• _What you will do_:
Number of lines below with "agent": work it out and reply with that number only.

• _Material provided_:
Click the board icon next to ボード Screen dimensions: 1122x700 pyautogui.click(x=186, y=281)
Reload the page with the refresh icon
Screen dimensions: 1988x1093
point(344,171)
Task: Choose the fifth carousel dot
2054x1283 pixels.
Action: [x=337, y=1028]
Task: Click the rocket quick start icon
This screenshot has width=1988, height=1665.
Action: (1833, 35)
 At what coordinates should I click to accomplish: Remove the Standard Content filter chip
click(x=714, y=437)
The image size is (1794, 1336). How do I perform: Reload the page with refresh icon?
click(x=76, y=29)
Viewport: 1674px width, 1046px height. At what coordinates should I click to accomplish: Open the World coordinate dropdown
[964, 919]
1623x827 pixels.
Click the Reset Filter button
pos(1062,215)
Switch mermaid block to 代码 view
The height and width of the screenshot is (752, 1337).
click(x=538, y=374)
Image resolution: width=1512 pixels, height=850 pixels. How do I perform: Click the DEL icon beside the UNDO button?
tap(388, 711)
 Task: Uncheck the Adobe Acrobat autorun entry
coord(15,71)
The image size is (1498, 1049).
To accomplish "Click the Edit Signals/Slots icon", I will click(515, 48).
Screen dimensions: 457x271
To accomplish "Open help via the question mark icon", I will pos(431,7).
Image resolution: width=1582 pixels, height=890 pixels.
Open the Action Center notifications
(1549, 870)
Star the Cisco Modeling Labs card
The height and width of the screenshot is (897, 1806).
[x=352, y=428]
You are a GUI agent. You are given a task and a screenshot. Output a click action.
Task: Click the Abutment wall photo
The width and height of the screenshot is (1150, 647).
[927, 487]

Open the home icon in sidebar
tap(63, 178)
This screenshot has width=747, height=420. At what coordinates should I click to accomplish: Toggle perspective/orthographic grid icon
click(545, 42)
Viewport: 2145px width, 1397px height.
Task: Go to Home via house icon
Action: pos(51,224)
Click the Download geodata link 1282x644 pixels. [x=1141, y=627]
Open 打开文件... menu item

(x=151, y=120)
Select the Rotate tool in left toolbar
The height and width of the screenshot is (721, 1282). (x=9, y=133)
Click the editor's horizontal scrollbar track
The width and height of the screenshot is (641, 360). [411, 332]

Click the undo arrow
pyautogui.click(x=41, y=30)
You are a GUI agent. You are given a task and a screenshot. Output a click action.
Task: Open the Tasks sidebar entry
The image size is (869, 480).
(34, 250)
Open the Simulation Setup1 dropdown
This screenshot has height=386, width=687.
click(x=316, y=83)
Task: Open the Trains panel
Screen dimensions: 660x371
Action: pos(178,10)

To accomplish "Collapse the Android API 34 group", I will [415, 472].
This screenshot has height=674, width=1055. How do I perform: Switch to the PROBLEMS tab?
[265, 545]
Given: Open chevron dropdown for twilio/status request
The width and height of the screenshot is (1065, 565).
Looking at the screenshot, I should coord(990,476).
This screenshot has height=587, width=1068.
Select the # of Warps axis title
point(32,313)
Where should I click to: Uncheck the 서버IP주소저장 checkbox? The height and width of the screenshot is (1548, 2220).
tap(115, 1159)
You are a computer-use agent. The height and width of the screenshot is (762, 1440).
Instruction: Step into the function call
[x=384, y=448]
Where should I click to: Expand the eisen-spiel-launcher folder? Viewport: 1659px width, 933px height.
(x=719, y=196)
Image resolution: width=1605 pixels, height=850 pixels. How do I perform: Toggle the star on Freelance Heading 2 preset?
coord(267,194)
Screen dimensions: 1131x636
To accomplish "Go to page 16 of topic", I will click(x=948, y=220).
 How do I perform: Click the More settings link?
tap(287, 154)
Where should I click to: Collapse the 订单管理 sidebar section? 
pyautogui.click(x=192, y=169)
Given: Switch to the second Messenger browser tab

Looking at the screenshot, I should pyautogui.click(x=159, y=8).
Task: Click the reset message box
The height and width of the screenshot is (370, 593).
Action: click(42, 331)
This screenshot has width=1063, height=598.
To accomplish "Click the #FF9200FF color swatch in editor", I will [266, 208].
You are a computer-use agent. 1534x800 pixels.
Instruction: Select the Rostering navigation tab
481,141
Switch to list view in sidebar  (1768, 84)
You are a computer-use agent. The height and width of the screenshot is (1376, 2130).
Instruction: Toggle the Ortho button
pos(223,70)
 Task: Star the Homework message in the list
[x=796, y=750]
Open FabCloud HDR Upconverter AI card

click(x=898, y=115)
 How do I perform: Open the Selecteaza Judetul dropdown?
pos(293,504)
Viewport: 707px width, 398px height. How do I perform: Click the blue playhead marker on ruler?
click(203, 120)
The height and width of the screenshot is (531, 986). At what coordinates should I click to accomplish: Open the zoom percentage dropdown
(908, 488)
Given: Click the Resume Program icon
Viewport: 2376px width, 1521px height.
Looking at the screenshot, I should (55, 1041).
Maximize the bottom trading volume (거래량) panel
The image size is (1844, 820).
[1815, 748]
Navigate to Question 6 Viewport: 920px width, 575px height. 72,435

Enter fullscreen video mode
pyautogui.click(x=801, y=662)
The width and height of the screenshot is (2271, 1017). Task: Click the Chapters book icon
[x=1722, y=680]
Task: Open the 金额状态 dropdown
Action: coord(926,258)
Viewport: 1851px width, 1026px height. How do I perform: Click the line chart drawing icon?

• _Solution to this task_:
5